-- TASK GOAL --
Please return the whole listing word for word.

::::::

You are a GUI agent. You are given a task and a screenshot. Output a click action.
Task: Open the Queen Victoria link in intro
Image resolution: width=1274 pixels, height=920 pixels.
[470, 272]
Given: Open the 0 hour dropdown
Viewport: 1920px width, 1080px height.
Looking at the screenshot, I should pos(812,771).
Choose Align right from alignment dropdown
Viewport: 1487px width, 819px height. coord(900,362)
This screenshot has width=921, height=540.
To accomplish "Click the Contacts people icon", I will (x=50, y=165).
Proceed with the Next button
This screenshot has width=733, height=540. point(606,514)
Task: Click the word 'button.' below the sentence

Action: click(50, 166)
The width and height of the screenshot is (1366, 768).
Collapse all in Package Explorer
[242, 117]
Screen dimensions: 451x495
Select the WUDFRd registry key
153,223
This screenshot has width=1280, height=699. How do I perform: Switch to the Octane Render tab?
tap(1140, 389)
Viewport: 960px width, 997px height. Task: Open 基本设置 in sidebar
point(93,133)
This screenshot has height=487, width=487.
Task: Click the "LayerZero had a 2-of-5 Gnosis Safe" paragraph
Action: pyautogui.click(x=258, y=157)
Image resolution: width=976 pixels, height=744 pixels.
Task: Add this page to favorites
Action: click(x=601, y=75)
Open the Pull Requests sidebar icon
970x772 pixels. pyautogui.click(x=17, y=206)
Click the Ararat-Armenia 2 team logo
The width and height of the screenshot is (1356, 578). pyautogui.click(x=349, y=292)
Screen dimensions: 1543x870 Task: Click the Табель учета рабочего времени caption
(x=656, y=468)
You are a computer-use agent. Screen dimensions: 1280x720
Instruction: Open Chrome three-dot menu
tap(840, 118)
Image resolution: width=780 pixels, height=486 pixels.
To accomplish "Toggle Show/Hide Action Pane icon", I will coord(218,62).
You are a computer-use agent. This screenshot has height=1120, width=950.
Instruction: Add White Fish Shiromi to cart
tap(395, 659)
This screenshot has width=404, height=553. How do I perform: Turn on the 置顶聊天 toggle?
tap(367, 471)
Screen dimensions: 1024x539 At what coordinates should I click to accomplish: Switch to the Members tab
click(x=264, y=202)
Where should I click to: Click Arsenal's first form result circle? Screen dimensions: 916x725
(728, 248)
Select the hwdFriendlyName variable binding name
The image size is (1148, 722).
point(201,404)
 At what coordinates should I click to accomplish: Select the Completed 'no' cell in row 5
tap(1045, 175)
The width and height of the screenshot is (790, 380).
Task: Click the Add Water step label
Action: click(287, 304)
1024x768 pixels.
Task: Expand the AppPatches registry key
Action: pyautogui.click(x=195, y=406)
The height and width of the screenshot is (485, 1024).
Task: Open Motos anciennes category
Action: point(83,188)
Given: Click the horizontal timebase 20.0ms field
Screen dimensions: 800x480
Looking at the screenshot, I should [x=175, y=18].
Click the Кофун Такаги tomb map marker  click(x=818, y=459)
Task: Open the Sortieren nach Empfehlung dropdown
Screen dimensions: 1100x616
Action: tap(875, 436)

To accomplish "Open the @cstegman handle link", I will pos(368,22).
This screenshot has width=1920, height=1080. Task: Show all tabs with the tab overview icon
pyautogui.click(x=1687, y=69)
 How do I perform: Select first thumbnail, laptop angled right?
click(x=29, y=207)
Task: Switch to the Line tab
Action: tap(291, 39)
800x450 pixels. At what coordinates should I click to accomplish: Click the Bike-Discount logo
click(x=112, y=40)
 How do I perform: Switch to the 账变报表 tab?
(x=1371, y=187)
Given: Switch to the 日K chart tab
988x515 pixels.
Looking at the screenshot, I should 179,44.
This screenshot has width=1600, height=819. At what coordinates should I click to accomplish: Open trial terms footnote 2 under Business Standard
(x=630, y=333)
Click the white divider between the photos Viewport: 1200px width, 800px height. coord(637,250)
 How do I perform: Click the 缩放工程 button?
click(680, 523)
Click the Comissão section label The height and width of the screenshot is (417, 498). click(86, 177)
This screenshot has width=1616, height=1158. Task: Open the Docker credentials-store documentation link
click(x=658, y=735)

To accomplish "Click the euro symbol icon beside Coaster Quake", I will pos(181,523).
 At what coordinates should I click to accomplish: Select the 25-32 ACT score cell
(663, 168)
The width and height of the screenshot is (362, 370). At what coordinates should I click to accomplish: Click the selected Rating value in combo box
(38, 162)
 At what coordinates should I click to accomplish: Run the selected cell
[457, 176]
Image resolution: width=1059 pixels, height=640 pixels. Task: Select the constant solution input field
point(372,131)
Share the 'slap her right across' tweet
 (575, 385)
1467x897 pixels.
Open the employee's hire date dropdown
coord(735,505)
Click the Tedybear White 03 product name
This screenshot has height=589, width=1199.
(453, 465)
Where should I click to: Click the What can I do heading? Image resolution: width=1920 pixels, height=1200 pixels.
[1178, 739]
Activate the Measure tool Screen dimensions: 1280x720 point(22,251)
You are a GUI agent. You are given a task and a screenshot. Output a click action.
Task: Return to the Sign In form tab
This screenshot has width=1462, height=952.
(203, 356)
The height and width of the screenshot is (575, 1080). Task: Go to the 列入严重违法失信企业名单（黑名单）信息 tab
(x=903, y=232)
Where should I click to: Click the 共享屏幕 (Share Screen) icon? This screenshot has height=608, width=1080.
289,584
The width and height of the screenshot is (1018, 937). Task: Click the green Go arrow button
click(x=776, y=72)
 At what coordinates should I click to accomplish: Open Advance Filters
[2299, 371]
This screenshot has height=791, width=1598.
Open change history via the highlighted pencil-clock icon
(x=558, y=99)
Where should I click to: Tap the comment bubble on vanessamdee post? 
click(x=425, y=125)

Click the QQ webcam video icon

::::::

-- OUTPUT --
You are a GUI agent. You are given a task and a screenshot. Output a click action.
Task: Open the Queen Victoria link in intro
Image resolution: width=1274 pixels, height=920 pixels.
[470, 272]
Given: Open the 0 hour dropdown
Viewport: 1920px width, 1080px height.
Looking at the screenshot, I should pos(812,771).
Choose Align right from alignment dropdown
Viewport: 1487px width, 819px height. coord(900,362)
This screenshot has width=921, height=540.
To accomplish "Click the Contacts people icon", I will (x=50, y=165).
Proceed with the Next button
This screenshot has width=733, height=540. point(606,514)
Task: Click the word 'button.' below the sentence

Action: click(50, 166)
The width and height of the screenshot is (1366, 768).
Collapse all in Package Explorer
[242, 117]
Screen dimensions: 451x495
Select the WUDFRd registry key
153,223
This screenshot has width=1280, height=699. How do I perform: Switch to the Octane Render tab?
tap(1140, 389)
Viewport: 960px width, 997px height. Task: Open 基本设置 in sidebar
point(93,133)
This screenshot has height=487, width=487.
Task: Click the "LayerZero had a 2-of-5 Gnosis Safe" paragraph
Action: pyautogui.click(x=258, y=157)
Image resolution: width=976 pixels, height=744 pixels.
Task: Add this page to favorites
Action: click(x=601, y=75)
Open the Pull Requests sidebar icon
970x772 pixels. pyautogui.click(x=17, y=206)
Click the Ararat-Armenia 2 team logo
The width and height of the screenshot is (1356, 578). pyautogui.click(x=349, y=292)
Screen dimensions: 1543x870 Task: Click the Табель учета рабочего времени caption
(x=656, y=468)
You are a computer-use agent. Screen dimensions: 1280x720
Instruction: Open Chrome three-dot menu
tap(840, 118)
Image resolution: width=780 pixels, height=486 pixels.
To accomplish "Toggle Show/Hide Action Pane icon", I will coord(218,62).
You are a computer-use agent. This screenshot has height=1120, width=950.
Instruction: Add White Fish Shiromi to cart
tap(395, 659)
This screenshot has width=404, height=553. How do I perform: Turn on the 置顶聊天 toggle?
tap(367, 471)
Screen dimensions: 1024x539 At what coordinates should I click to accomplish: Switch to the Members tab
click(x=264, y=202)
Where should I click to: Click Arsenal's first form result circle? Screen dimensions: 916x725
(728, 248)
Select the hwdFriendlyName variable binding name
The image size is (1148, 722).
point(201,404)
 At what coordinates should I click to accomplish: Select the Completed 'no' cell in row 5
tap(1045, 175)
The width and height of the screenshot is (790, 380).
Task: Click the Add Water step label
Action: click(287, 304)
1024x768 pixels.
Task: Expand the AppPatches registry key
Action: pyautogui.click(x=195, y=406)
The height and width of the screenshot is (485, 1024).
Task: Open Motos anciennes category
Action: point(83,188)
Given: Click the horizontal timebase 20.0ms field
Screen dimensions: 800x480
Looking at the screenshot, I should [x=175, y=18].
Click the Кофун Такаги tomb map marker  click(x=818, y=459)
Task: Open the Sortieren nach Empfehlung dropdown
Screen dimensions: 1100x616
Action: tap(875, 436)

To accomplish "Open the @cstegman handle link", I will pos(368,22).
This screenshot has width=1920, height=1080. Task: Show all tabs with the tab overview icon
pyautogui.click(x=1687, y=69)
 How do I perform: Select first thumbnail, laptop angled right?
click(x=29, y=207)
Task: Switch to the Line tab
Action: tap(291, 39)
800x450 pixels. At what coordinates should I click to accomplish: Click the Bike-Discount logo
click(x=112, y=40)
 How do I perform: Switch to the 账变报表 tab?
(x=1371, y=187)
Given: Switch to the 日K chart tab
988x515 pixels.
Looking at the screenshot, I should 179,44.
This screenshot has width=1600, height=819. At what coordinates should I click to accomplish: Open trial terms footnote 2 under Business Standard
(x=630, y=333)
Click the white divider between the photos Viewport: 1200px width, 800px height. coord(637,250)
 How do I perform: Click the 缩放工程 button?
click(680, 523)
Click the Comissão section label The height and width of the screenshot is (417, 498). click(86, 177)
This screenshot has width=1616, height=1158. Task: Open the Docker credentials-store documentation link
click(x=658, y=735)

To accomplish "Click the euro symbol icon beside Coaster Quake", I will pos(181,523).
 At what coordinates should I click to accomplish: Select the 25-32 ACT score cell
(663, 168)
The width and height of the screenshot is (362, 370). At what coordinates should I click to accomplish: Click the selected Rating value in combo box
(38, 162)
 At what coordinates should I click to accomplish: Run the selected cell
[457, 176]
Image resolution: width=1059 pixels, height=640 pixels. Task: Select the constant solution input field
point(372,131)
Share the 'slap her right across' tweet
 (575, 385)
1467x897 pixels.
Open the employee's hire date dropdown
coord(735,505)
Click the Tedybear White 03 product name
This screenshot has height=589, width=1199.
(453, 465)
Where should I click to: Click the What can I do heading? Image resolution: width=1920 pixels, height=1200 pixels.
[1178, 739]
Activate the Measure tool Screen dimensions: 1280x720 point(22,251)
You are a GUI agent. You are given a task and a screenshot. Output a click action.
Task: Return to the Sign In form tab
This screenshot has width=1462, height=952.
(203, 356)
The height and width of the screenshot is (575, 1080). Task: Go to the 列入严重违法失信企业名单（黑名单）信息 tab
(x=903, y=232)
Where should I click to: Click the 共享屏幕 (Share Screen) icon? This screenshot has height=608, width=1080.
289,584
The width and height of the screenshot is (1018, 937). Task: Click the green Go arrow button
click(x=776, y=72)
 At what coordinates should I click to accomplish: Open Advance Filters
[2299, 371]
This screenshot has height=791, width=1598.
Open change history via the highlighted pencil-clock icon
(x=558, y=99)
Where should I click to: Tap the comment bubble on vanessamdee post? 
click(x=425, y=125)

Click the QQ webcam video icon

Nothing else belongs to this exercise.